New research suggests self-employed workers could be sleepwalking into a retirement savings problem.

The latest findings from the Institute for Fiscal Studies (IFS) show that more than three-quarters of employees who regularly save into a pension stop contributing when they move into self-employment.

Meanwhile, the Pensions Commission is warning that millions of people are undersaving for retirement. The figures raise important questions about whether enough self-employed workers are preparing for later life.

At a glance

  • More than three-quarters of employees who regularly save into a pension stop contributing when they move into self-employment.

  • Only around one in five self-employed workers currently save into a private pension, compared with around four in five employees.

  • Just 13% of workers aged 30 or under continue saving into a pension in the first year after becoming self-employed. This rises to 26% for workers aged 31 or older.

  • Around 15 million people are currently undersaving for retirement, according to the Pensions Commission.

  • Without action, the number of people undersaving for retirement could rise to 19 million.

  • Self-employed workers have been identified as one of the groups most at risk of inadequate retirement savings.

Pension saving drops sharply after becoming self-employed

The UK's self-employed workforce could be facing a retirement savings challenge, according to recent findings from the Institute for Fiscal Studies (IFS). While automatic enrolment has transformed pension saving among employees over the past decade, many self-employed workers appear to be falling behind.
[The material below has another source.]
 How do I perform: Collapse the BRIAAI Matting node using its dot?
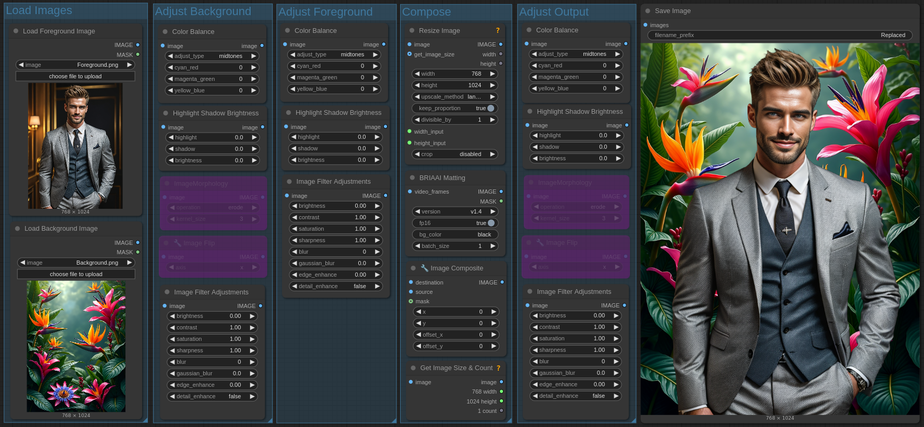[412, 178]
The research, published this month, follows warnings from the Government-backed Pensions Commission in May that millions of people are not saving enough for retirement, with self-employed workers identified as one of the groups most at risk.

The IFS found that more than three-quarters of employees who regularly paid into a pension stop doing so when they move into self-employment.

The report also found that only around one-in-five self-employed workers currently save into a private pension, compared with around four-in-five employees.

According to the researchers, the transition from employment to self-employment appears to be a key point where pension saving habits are lost.

‘An urgent challenge’

Laurence O'Brien, Senior Research Economist at the IFS and one of the report's authors, said: "Boosting private pension saving among the self-employed is becoming an urgent challenge for policymakers. One moment to target is the point when workers move from an employee job into self-employment, where currently over three-quarters of workers stop saving.”

He added: “Ideally, policies could make it easier for these workers to continue saving in the workplace pension pot they had with their previous employer. For example, employers or pension providers could potentially be required to provide more details on how to continue saving in the same pension pot when employees leave their job.”

Why are the self-employed saving less?

One obvious difference is that employees are automatically enrolled into workplace pensions, with contributions taken directly from their salary and topped up by their employer.

Self-employed workers do not benefit from automatic enrolment or employer contributions. Instead, they need to actively set up and maintain their own pension arrangements, often while balancing the financial demands of running a business.

The IFS suggests that making pension saving easier for the self-employed could help address the problem. Potential solutions include integrating pension contributions into tax returns or business software, making saving feel less like an extra administrative task.

Younger workers are particularly vulnerable

The research found younger self-employed workers are especially likely to stop saving.

In the first year after moving into self-employment, only 13% of workers aged 30 or under continued paying into a pension, compared with around 26% of workers aged 31 and over.

The report also found that workers with higher previous earnings and those operating as business partners were more likely to continue pension saving than sole traders.

The warning signs are growing

The IFS findings are not the only recent warning about retirement saving in the UK.

In May 2026, the Pensions Commission published an interim report highlighting concerns that around 15 million people are currently undersaving for retirement. Without action, it warned this figure could rise to 19 million.

The report identified self-employed workers as one of the groups facing the greatest challenges, alongside low and middle earners and women.

What does this mean for self-employed workers?

The findings highlight the importance of thinking about retirement planning as soon as possible after moving into self-employment.

One of the biggest advantages employees have is consistency. Pension contributions happen automatically every month, helping savings build up over time without much effort.

For self-employed workers, pension saving often becomes another item on an already long to-do list. However, setting up and regularly contributing to a personal pension or SIPP can help recreate the same disciplined approach to long-term saving.

With policymakers increasingly concerned about retirement readiness, the latest research serves as a reminder that while self-employment offers flexibility and independence, it also places more responsibility on individuals to prepare for their financial future.

Sources

More than three-quarters of employees who regularly save into a pension stop contributing when they move into self-employment: Institute for Fiscal Studies. "Pension saving plummets when employees move into self-employment" (June 2026). Accessed 14 June 2026.

Around 15 million people are currently undersaving for retirement: Department for Work and Pensions. Pensions Commission interim report press release (May 2026). Accessed 14 June 2026.